▶ [Goal of the exercise] Where the string "will" occurs in the material below, report the whole line.

▶ [Source material]
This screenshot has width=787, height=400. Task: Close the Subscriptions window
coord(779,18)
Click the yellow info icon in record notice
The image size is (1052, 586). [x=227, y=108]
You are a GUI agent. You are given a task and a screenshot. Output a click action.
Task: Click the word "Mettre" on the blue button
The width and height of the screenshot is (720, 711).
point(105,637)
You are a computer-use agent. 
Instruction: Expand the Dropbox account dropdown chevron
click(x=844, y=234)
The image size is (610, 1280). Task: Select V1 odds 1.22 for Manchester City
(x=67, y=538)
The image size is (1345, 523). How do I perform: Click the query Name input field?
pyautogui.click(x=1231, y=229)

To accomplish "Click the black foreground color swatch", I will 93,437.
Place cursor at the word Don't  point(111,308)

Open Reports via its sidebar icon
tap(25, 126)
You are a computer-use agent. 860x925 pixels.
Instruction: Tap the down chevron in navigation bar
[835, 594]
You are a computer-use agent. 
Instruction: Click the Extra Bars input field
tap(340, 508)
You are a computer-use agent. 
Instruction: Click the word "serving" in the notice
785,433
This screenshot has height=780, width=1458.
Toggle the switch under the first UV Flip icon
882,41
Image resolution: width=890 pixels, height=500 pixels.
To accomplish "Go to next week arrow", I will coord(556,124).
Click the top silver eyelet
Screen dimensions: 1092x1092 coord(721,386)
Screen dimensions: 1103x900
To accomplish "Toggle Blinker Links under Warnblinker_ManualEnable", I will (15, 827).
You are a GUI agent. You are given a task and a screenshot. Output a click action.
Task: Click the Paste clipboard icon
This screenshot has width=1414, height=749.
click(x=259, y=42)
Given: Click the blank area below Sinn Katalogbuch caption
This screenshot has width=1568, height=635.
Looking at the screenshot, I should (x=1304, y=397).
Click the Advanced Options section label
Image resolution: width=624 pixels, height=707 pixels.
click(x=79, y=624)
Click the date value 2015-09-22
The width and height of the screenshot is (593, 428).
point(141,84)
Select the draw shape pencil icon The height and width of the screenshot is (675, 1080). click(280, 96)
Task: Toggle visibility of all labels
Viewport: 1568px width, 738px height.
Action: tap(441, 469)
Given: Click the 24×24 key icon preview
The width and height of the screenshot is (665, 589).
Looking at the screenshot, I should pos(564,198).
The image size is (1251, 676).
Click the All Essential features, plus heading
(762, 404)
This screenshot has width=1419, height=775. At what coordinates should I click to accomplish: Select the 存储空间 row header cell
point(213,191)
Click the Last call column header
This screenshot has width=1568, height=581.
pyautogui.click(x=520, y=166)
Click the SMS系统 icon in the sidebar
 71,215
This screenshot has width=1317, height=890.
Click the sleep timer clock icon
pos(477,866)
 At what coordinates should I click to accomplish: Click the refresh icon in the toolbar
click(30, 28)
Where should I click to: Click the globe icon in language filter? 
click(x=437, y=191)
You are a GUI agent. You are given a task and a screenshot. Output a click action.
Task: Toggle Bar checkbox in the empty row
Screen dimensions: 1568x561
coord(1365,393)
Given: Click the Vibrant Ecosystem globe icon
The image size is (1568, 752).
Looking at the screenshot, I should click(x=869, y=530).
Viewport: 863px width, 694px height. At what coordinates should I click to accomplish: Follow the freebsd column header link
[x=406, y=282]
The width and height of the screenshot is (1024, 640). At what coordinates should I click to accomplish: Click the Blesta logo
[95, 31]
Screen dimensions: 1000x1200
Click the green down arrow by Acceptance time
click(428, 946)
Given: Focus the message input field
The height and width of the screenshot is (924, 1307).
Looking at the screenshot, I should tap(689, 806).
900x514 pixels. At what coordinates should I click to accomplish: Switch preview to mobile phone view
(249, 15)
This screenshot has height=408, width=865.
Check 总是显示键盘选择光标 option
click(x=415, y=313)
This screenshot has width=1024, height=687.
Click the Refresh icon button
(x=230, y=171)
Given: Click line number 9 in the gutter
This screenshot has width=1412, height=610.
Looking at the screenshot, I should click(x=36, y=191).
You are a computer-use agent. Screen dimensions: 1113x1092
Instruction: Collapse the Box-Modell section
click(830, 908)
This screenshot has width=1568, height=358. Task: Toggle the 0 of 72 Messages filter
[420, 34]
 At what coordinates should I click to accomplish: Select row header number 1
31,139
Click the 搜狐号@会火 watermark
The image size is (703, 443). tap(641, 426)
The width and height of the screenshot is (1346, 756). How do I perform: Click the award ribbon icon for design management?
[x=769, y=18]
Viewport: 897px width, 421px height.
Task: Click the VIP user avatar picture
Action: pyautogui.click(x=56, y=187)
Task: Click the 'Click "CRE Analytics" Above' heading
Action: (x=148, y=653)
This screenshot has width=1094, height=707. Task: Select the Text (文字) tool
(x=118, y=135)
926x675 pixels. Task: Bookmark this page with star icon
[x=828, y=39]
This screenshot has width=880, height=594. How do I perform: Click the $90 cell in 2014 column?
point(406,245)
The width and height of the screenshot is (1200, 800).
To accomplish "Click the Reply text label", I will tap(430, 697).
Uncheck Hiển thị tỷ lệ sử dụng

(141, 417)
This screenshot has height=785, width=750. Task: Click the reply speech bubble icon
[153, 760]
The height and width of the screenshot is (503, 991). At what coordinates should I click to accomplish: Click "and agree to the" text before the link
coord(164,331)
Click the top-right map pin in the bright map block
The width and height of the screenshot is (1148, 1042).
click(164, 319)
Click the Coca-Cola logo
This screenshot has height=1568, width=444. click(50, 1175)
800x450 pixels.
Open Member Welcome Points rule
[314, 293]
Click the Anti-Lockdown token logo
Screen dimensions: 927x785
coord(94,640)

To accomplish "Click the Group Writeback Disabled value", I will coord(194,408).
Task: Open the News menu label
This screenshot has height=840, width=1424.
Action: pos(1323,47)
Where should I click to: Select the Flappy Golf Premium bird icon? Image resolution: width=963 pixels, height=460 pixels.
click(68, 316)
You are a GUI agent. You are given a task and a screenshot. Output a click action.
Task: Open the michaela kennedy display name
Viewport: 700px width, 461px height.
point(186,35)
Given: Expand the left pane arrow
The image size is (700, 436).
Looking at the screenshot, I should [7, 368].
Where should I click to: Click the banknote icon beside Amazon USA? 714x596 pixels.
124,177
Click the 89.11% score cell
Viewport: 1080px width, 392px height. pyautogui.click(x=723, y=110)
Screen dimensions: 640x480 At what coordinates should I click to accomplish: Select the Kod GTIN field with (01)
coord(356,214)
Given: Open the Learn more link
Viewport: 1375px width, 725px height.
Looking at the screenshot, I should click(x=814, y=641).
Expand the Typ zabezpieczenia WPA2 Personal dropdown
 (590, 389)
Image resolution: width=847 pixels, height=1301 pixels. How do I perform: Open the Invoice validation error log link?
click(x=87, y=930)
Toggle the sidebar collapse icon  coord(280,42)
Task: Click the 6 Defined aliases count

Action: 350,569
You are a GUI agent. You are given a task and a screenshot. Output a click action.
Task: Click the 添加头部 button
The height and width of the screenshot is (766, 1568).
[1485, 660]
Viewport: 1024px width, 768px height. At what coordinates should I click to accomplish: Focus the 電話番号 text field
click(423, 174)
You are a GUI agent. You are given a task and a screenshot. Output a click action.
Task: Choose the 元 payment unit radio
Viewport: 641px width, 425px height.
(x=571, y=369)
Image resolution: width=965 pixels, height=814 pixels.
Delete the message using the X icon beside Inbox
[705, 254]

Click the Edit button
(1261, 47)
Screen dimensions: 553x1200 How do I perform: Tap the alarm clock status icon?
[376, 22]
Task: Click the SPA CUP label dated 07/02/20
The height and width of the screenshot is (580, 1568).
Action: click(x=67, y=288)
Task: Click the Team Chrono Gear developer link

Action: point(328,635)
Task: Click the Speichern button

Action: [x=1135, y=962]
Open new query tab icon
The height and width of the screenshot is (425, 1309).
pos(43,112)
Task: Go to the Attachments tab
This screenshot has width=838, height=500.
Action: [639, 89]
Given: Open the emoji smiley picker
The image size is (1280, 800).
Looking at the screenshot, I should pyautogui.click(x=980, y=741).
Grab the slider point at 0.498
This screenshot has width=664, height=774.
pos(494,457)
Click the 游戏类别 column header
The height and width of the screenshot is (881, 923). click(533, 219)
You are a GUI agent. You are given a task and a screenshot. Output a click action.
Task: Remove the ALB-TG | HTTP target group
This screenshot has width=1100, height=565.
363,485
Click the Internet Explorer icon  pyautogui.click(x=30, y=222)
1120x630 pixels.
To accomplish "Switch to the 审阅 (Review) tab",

▶ [Solved exercise]
To accomplish "Click the black foreground color swatch", I will 93,437.
To accomplish "Go to next week arrow", I will coord(556,124).
To accomplish "Toggle Blinker Links under Warnblinker_ManualEnable", I will (15, 827).
To accomplish "Click the Reply text label", I will tap(430, 697).
To accomplish "Click the Group Writeback Disabled value", I will coord(194,408).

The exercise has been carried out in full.